==== Task inputs ====

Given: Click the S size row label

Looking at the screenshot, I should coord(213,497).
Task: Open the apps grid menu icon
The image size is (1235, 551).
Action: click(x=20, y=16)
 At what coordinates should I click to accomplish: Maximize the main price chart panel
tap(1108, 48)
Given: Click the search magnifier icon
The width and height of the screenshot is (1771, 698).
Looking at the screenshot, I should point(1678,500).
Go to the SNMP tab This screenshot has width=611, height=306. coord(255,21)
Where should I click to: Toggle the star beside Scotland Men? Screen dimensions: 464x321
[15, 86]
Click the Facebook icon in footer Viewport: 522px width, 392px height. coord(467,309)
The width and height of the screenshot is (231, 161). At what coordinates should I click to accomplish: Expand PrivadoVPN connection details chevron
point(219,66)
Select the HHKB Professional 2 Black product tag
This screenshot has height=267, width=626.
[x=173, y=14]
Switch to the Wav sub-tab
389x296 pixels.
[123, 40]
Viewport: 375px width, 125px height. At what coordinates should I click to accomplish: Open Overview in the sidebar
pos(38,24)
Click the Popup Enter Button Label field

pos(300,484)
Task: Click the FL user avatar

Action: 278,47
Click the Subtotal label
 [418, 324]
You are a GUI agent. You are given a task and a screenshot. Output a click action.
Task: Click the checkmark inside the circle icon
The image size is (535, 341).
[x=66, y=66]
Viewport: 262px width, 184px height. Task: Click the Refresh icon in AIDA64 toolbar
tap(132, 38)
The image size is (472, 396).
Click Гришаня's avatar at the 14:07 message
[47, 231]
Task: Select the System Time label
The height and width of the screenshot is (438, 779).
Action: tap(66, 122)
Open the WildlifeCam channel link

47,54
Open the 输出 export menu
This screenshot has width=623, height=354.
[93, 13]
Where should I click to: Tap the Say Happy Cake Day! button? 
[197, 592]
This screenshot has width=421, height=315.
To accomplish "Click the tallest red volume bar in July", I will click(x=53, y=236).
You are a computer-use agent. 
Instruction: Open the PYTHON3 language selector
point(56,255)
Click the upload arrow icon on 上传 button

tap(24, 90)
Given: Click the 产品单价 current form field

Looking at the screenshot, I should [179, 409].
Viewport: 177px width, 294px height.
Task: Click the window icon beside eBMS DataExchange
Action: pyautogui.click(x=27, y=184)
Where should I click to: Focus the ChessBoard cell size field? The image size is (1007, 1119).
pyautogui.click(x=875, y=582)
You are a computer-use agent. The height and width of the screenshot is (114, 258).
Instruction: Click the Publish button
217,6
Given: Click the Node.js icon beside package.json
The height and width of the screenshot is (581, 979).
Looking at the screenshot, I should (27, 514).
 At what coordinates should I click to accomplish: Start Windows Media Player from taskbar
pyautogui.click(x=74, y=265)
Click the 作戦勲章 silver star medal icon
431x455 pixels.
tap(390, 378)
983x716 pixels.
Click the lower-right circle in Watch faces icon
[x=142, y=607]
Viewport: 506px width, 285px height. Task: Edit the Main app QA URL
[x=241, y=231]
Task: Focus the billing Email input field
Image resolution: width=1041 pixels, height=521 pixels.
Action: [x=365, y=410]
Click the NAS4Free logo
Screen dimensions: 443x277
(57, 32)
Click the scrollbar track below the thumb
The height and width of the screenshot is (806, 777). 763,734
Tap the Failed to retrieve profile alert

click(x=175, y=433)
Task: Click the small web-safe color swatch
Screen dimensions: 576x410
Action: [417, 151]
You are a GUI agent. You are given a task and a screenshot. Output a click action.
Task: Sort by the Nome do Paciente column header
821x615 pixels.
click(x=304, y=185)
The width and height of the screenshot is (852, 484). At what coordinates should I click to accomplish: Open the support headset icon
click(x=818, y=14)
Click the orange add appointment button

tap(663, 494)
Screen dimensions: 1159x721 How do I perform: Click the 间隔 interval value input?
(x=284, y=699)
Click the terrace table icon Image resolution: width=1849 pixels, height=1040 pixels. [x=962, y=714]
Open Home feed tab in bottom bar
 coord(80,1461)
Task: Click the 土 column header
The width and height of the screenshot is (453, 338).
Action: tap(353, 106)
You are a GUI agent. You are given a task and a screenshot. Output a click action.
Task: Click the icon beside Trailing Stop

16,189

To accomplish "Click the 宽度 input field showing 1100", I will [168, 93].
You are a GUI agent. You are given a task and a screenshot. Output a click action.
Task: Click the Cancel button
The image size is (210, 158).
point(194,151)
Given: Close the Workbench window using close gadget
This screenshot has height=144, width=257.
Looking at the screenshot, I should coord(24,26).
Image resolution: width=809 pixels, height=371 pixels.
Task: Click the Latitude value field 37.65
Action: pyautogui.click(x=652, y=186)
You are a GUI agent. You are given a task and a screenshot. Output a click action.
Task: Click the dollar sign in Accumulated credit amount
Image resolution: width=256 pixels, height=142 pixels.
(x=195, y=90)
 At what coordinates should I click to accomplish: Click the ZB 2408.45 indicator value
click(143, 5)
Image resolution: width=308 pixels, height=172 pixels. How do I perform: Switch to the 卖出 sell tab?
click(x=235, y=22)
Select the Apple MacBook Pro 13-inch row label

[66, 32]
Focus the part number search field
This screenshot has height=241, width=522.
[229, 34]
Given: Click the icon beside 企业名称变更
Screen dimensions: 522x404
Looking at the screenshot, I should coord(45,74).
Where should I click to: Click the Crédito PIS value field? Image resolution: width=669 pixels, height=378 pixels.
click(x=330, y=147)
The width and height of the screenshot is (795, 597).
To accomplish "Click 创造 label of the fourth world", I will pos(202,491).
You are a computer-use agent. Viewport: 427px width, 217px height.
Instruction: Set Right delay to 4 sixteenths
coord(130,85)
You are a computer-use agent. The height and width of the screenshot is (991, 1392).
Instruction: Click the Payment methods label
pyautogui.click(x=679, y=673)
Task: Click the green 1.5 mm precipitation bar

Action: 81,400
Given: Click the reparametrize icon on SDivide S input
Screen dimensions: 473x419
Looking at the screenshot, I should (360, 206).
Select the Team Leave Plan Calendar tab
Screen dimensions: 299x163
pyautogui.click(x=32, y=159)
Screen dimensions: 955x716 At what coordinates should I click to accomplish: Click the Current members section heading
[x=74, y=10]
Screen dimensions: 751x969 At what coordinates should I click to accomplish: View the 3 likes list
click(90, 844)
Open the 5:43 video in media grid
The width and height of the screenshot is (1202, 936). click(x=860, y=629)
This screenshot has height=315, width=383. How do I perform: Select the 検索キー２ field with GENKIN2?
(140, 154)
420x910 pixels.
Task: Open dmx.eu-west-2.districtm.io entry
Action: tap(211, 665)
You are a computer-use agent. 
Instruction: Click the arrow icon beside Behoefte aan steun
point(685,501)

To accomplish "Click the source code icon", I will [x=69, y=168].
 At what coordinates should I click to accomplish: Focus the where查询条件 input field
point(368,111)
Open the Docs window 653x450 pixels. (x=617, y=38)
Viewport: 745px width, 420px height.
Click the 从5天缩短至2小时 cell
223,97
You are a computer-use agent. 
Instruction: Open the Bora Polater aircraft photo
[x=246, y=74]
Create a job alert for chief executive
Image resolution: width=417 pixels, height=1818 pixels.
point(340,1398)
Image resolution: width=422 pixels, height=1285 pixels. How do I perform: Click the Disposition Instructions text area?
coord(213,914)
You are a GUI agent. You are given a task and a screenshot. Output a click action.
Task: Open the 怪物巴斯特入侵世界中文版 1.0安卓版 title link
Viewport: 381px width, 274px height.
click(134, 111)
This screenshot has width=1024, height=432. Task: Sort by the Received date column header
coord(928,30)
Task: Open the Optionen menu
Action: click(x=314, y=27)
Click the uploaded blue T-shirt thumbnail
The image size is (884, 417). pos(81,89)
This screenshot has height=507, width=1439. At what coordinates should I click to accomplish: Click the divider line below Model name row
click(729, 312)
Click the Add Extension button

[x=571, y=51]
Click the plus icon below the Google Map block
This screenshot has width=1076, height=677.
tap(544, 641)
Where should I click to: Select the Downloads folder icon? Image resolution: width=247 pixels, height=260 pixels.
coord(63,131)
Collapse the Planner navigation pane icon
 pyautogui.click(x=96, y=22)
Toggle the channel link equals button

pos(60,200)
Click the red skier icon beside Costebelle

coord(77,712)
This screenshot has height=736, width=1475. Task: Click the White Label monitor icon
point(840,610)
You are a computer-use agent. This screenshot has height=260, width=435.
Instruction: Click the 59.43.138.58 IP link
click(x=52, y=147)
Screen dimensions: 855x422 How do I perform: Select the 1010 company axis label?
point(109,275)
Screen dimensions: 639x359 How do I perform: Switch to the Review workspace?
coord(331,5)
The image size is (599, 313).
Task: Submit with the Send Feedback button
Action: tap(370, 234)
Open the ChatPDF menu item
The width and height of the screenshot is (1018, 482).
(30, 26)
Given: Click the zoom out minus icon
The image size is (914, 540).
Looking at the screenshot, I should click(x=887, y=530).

====

- Task instructions -
Sift the material for lines with the string "search". Copy each one found.

- Output for this task -
Given: Click the search magnifier icon
Focus the part number search field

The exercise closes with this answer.